Nonnegative solutions of an indefinite sublinear Robin problem II: local and global exactness results

Abstract

We proceed further in the investigation of the Robin problem

$$({\text{P}_\alpha })\;\;\;\;\;\left\{ {\begin{array}{*{20}{c}} { - \vartriangle u = a(x){u^q}}&{\text{in}}&\Omega \\ {u \geqslant 0\;\;\;\;\;\;\;\;}&{\text{in}}&\Omega \\ {{\partial _v}u = \alpha u\;\;\;\;}&{\text{on}}&{\partial \Omega }, \end{array}} \right.$$

on a smooth bounded domain Ω ⊂ ℝ^N, with a sign-changing and 0 < q < 1. Assuming the existence of a positive solution for α = 0 (which holds if q is close enough to 1), we sharpen the description of the nontrivial solution set of (P_α)for α > 0. Moreover, strengthening the assumptions on a and q we provide a global (i.e., for every α > 0) exactness result on the number of solutions of (P_α).

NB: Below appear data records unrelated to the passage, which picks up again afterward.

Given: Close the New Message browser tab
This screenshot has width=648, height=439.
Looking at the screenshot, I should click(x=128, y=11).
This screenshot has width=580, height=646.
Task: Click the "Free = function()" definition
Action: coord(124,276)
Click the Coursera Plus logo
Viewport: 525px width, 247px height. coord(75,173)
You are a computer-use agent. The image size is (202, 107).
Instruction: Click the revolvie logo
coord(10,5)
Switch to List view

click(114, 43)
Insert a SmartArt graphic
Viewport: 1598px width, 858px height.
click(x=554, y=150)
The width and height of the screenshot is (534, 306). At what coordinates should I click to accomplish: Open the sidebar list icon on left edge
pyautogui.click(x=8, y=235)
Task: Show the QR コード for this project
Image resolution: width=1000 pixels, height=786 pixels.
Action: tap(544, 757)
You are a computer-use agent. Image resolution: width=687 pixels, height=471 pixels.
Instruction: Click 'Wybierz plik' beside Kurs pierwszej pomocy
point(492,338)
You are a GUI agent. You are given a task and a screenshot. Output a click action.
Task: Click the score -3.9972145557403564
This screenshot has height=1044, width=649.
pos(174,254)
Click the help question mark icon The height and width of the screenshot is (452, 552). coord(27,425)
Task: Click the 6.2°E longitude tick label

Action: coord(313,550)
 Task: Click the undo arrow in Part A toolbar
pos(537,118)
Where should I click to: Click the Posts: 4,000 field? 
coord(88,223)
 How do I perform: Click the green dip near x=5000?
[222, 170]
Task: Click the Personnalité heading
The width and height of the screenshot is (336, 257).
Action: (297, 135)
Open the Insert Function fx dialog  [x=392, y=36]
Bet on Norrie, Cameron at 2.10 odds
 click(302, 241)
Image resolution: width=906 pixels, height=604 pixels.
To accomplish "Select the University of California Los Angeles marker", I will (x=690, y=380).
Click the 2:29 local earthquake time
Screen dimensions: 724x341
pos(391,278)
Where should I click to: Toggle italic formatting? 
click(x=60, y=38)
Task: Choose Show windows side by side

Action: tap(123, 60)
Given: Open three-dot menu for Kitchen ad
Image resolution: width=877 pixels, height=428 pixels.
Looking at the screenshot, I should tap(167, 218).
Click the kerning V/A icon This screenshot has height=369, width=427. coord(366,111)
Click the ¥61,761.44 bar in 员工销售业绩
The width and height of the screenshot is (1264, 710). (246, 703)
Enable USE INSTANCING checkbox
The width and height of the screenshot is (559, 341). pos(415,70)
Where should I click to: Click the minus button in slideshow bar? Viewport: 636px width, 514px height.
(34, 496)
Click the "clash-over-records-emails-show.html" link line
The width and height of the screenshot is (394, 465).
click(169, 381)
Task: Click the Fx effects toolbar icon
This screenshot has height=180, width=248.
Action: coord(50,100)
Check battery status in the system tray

Our approach also applies to the problem

$$({\text{S}_\alpha })\;\;\;\;\;\left\{ {\begin{array}{*{20}{c}} { - \vartriangle u = \alpha u + a(x){u^q}}&{\text{in}}&\Omega \\ {u \geqslant 0\;\;\;\;\;\;\;\;\;\;\;\;\;\;\;\;\;\;\;}&{\text{in}}&\Omega \\ {{\partial _v}u = 0\;\;\;\;\;\;\;\;\;\;\;\;\;\;\;\;}&{\text{on}}&{\partial \Omega .} \end{array}} \right.$$